For many years, wind turbines at sea have been producing significant quantities of electricity for a large range of countries across the globe.
With the construction of on-shore wind turbines on the rise, should we be looking into the construction of more off-shore wind farms?
Coastal wind energy is usually much more reliable and of a greater force than in land wind energy.
This coastal energy is far greater due to the open spaces the wind is able to use. The sea is flat, until you come to land, this gives wind energy a large open, clear path, where it can gain energy before hitting a land mass.
Have you ever noticed how hurricanes lose their energy once they reach land mass?
This is an extreme example, but it helps to illustrate the effect that a land mass has on the force of the wind.
The wind we receive as a result of our weather patterns is one of the most powerful natural energy sources on our planet.
Off-shore wind turbines usually generate more energy than on-shore turbines, however, this isn’t true in every scenario.
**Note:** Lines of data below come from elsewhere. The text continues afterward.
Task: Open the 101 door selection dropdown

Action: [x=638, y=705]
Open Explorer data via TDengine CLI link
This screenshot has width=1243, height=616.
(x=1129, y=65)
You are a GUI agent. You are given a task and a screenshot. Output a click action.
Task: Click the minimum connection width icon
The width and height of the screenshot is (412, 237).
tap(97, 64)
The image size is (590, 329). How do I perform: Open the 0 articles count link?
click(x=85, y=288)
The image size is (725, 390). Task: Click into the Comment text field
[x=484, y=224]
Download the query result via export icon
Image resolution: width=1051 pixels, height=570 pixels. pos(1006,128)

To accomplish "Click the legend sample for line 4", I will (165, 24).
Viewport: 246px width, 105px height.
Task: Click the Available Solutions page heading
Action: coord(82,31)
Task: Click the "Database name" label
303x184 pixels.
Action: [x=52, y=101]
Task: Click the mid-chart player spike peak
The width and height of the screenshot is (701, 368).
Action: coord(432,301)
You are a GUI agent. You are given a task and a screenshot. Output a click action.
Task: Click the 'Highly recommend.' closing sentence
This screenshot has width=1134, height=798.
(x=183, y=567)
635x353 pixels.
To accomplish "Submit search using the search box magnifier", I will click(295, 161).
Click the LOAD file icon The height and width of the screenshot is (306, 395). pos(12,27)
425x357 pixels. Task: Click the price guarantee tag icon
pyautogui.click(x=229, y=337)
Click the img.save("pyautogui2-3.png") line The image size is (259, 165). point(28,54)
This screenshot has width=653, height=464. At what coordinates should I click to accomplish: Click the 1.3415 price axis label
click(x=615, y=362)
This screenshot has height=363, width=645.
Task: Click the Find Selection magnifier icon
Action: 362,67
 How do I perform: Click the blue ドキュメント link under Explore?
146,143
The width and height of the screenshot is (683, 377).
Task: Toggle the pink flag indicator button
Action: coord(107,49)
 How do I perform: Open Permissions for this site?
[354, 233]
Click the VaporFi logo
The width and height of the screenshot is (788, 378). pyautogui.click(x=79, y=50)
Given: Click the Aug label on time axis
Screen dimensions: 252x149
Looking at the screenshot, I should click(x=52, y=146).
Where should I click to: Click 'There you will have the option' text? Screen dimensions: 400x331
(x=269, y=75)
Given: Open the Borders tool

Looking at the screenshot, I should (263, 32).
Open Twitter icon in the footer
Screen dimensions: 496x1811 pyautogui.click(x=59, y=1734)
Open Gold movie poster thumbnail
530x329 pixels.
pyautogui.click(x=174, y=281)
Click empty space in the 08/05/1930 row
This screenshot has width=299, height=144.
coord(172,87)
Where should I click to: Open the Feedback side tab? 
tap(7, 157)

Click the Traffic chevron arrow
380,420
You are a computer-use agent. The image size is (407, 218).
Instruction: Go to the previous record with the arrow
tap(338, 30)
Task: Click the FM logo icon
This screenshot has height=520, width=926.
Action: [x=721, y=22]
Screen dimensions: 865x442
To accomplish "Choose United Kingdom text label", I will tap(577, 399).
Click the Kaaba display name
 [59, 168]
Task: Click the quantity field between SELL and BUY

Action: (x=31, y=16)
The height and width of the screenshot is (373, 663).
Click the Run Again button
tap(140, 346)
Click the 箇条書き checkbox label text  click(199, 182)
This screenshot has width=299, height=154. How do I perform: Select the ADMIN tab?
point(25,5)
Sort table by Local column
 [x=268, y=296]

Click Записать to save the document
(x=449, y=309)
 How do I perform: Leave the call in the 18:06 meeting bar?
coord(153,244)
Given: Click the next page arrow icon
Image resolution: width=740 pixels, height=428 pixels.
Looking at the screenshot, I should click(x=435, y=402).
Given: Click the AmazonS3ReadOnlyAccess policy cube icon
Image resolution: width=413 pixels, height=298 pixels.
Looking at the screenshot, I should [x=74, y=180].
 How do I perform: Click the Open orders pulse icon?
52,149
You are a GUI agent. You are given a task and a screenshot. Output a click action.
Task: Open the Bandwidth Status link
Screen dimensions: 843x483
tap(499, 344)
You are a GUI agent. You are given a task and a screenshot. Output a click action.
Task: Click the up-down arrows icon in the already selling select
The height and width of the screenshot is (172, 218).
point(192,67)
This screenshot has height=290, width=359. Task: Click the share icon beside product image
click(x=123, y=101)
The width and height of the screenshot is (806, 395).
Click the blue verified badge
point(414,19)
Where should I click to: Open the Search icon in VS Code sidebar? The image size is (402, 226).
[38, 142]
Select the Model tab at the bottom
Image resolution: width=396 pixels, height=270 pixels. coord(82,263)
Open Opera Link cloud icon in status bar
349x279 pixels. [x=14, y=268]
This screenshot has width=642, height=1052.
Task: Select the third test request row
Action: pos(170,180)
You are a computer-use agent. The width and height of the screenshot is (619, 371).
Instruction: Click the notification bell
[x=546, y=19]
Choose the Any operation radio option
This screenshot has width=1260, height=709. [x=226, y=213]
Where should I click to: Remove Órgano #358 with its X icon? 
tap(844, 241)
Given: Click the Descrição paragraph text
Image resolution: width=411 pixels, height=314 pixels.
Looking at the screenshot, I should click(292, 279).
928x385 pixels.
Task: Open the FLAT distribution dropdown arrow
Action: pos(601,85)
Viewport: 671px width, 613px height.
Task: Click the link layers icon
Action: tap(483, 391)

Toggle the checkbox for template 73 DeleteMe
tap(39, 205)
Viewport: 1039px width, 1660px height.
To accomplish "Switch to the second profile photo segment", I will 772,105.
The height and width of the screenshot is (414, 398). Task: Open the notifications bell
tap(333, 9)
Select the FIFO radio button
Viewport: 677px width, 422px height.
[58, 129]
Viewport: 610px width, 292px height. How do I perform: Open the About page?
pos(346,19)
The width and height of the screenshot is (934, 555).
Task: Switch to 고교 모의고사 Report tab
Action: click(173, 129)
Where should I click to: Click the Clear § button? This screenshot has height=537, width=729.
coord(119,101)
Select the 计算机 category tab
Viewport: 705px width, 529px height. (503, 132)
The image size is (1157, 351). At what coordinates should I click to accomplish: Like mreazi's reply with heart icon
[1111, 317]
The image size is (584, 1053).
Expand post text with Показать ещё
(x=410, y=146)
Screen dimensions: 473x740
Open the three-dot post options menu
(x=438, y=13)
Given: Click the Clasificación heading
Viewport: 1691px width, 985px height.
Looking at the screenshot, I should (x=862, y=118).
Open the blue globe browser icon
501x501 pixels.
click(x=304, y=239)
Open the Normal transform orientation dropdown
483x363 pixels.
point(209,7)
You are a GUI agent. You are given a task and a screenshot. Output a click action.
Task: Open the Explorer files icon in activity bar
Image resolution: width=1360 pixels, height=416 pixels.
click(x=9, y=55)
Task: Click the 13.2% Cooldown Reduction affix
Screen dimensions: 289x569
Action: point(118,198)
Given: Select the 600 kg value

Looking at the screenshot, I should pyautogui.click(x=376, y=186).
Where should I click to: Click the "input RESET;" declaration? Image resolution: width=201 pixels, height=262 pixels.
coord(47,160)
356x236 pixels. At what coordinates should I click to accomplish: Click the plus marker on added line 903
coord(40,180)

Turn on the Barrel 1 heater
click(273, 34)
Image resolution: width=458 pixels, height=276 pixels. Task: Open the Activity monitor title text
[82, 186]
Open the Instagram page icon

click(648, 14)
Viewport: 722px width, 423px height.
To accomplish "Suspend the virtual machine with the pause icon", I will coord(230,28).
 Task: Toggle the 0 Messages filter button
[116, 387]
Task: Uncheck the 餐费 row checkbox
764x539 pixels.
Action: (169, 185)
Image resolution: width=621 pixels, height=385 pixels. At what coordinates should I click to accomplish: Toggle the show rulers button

Wind turbines constructed on land can generate just as much energy as off-shore wind turbines. The deciding factor on a turbines efficiency lies in the placement of the turbine.
Coastal wind turbines are the preferred option, yet the costs involved in constructing a turbine out at sea are far greater than building a turbine on land. There are also many dangers associated with off-shore construction.
Wind turbine developments on land are quite commonly met with anger from local residents.
This is primarily down to the “NIMBY” factor, which for those of you who don’t know, is a term for the phrase “not in my backyard”.
Most people love the idea of receiving their energy from a natural energy source, yet how many of those people would like a wind turbine overlooking their home?